Clinton’s behavior, and that of his kin and friends, brings to mind exactly what we in the South used to call “common white trash.” Still, although Clinton comes from Arkansas, this whole sordid business and the reaction to it have a lot less to do with the Southernization of America than with the Americanization of white trash. We should have realized where we were headed back when television viewers first embraced “Married . . . With Children” and Roseanne Barr. Soon we were engulfed in a flood of depraved and obnoxious behavior that eventually washed Jerry Springer up on our doorsteps. In the midst of all this, it is easy enough to see how the merry antics of Bubba and the whole Clinton gang might be taken no more seriously than your typical trashy sitcom offered on any network on any night.

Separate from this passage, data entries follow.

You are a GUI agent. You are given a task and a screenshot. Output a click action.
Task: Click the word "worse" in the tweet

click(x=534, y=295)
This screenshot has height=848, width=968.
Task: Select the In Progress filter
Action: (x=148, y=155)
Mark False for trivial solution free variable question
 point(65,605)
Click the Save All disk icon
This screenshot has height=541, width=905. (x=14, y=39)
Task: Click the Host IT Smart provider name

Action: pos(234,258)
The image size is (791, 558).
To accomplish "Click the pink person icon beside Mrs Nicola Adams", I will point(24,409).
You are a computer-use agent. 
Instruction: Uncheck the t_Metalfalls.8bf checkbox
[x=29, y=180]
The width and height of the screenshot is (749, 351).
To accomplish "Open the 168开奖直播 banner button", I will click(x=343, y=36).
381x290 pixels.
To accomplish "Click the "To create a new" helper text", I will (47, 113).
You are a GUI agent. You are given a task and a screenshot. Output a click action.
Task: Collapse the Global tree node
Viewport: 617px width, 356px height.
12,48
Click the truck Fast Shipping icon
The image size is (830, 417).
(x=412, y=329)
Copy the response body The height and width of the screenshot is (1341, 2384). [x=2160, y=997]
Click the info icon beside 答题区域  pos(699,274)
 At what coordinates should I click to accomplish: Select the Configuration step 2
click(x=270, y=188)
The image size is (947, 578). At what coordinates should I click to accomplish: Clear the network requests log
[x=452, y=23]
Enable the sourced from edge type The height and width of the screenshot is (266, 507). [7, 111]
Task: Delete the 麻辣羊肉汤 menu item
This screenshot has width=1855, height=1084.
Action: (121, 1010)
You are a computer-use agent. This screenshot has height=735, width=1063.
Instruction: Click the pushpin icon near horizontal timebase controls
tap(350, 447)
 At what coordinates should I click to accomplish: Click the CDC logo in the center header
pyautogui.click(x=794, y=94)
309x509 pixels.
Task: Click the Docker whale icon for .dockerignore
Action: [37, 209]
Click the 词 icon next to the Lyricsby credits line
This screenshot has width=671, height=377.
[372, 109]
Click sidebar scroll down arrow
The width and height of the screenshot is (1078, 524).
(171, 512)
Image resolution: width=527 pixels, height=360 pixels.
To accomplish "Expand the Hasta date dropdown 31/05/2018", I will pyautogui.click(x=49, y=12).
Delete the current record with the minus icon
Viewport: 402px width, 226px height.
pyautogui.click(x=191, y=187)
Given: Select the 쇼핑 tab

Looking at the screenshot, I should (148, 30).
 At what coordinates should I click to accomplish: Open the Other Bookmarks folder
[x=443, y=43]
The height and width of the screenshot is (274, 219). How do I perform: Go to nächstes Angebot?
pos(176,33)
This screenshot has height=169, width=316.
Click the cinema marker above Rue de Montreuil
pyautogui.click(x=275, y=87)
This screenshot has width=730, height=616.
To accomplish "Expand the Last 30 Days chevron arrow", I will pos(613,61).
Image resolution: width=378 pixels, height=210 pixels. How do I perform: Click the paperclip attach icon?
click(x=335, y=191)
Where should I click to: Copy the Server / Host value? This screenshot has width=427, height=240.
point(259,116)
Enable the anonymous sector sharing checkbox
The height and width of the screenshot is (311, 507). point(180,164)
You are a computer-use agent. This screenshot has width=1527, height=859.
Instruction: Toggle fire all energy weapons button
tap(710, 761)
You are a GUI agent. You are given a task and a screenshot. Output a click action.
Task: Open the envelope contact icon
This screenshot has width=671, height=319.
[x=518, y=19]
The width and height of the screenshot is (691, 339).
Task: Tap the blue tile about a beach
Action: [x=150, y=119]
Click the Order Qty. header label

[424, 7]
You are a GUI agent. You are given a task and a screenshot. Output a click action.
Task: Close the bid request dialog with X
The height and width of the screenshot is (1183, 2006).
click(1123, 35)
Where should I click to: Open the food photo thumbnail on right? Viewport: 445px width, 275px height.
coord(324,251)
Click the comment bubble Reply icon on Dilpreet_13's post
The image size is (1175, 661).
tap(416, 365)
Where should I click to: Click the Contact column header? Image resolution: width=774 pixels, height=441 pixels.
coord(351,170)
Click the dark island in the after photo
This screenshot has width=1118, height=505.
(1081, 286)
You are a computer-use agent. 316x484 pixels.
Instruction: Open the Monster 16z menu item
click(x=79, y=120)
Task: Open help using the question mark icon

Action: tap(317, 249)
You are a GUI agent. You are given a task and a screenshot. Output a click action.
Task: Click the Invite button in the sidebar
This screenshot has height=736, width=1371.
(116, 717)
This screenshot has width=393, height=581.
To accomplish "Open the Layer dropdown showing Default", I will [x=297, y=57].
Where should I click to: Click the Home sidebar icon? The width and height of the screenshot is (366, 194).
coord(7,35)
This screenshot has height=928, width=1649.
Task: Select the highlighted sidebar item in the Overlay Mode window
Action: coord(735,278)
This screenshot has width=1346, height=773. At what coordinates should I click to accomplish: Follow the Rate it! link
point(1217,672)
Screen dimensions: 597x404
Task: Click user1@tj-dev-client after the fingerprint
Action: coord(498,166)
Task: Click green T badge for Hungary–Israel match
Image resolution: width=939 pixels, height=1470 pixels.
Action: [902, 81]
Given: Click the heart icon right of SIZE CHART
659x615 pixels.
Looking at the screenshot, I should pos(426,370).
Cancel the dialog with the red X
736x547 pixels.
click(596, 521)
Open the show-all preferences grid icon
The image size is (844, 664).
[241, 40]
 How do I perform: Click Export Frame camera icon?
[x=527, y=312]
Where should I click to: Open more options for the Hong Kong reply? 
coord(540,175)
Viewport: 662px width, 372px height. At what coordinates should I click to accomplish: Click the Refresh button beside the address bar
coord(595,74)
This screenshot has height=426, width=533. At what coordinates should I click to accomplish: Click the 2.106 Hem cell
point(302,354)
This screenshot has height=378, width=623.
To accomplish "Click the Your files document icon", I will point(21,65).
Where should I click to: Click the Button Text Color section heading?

The national embrace of white-trash culture is difficult to fathom, although revolts against prevailing standards of public morality and decency are not uncommon in times of relative prosperity and complacency. Yet, this sorry state of affairs (pun intended), like the contrasting public reactions to Carter and Clinton in general, transcends regional identification and stereotypes. As a somewhat defensive Georgian and Southerner, I resented it when we offered the nation Carter, a president who felt he had sinned by simply “lusting in his heart” after other women, only to see him mocked and rejected. Nearly 25 years later, however, I feel no corresponding sense of elation as I observe overwhelming national approval of another Southerner for whom only lusting in his heart would represent an unprecedented act of virtue and self-control.